As far as I can see, the best players at regular are the best players at quick and the best players at blitz, the average the same, and the bad the same.
That is, I don’t see any compelling reason for multiple rating systems based on looking at where the players seem to shake out.
I’m not sure if I still have the graphs somewhere, but some years ago, working with Mark Glickman, the ratings chair, I created several sets of graphs showing the expected performance curve and the actual performance. As I recall I divided the data into several sets by rating and by rating system/time control.
In every subset, the lower rated player generally did somewhat better than the expected performance. That’s understandable, especially in younger and lower rated players, because they’re probably still improving rapidly. (That’s why we have a bonus factor, too.)
Looking at Blitz, Quick-only, dual rated events and regular-only events as separate subsets, the faster the time control the better the lower rated player did. This was more true when looking at games between lower rated players (under 1600 or 1800, I think) than in games among A players through Masters.
The conclusion we drew was that faster time controls led to more upset wins and draws. I can think of multiple reasons for this.
Ok, this does feel intuitively correct. And yet the rating system doesn’t seem to account for this at all, as the win probability of the rating formula (“Standard winning expectancy,” We) is the same for regular, quick, and blitz?
Yeah, this did trigger some discussion as to whether the expected performance curve should be different for faster time controls, but the RC didn’t feel that was necessary. I’d have to go back to Elo’s book to see how he originally derived that curve, but the PhDs on the committee were talking over my head at that point.

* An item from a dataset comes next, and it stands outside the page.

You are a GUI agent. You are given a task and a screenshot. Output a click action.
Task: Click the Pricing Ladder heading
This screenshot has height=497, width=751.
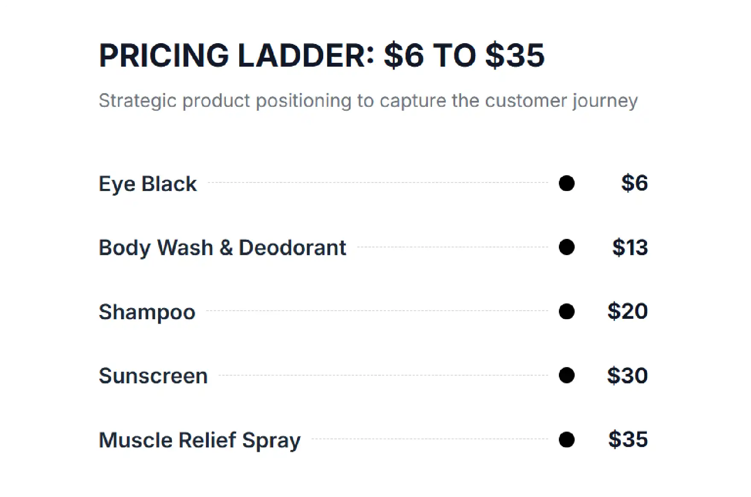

It did seem to justify keeping quick-only and blitz games separate from dual/regular rated events. Dual rating, you may recall, added games that were regular rated to the pool for quick rating, so it did not directly increase the number of regular-rated games.
Groups of 10,000 are fairly large. If you granularize into groups of 1000 or 100-point rating bands, you would see more differences. (groups of 1000 would better check relative strengths rather than expecting ratings to match up between regular and quick).
Interestingly enough, if I compare the 5744 players who had an established blitz rating and an established regular rating and were active in 2025, I find the correlation coefficient is 0.923.
But if I divide these players up by 100 point rating intervals, the correlation coefficient approaches 0 for most ratings classes.
If I do the same thing for regular and quick ratings (N=33769), the overall correlation coefficient is .985 and when I look at 100 point rating intervals, the correlation coefficient is in the 0.75 range for players rated under 200 and that goes down almost lineally as ratings go up, so by the time you get to the 2000 players the correlation coefficient is 0.206.
I think what this means is that for the regular/blitz comparison the numbers were so small that the differences were essentially random. I’m not sure why the regular/quick numbers start out high and drop down, perhaps it’s because lower rated players are generally younger and more likely to play in dual-rated events, where the dual-rated games are affecting both the regular and the quick rating pretty much equally.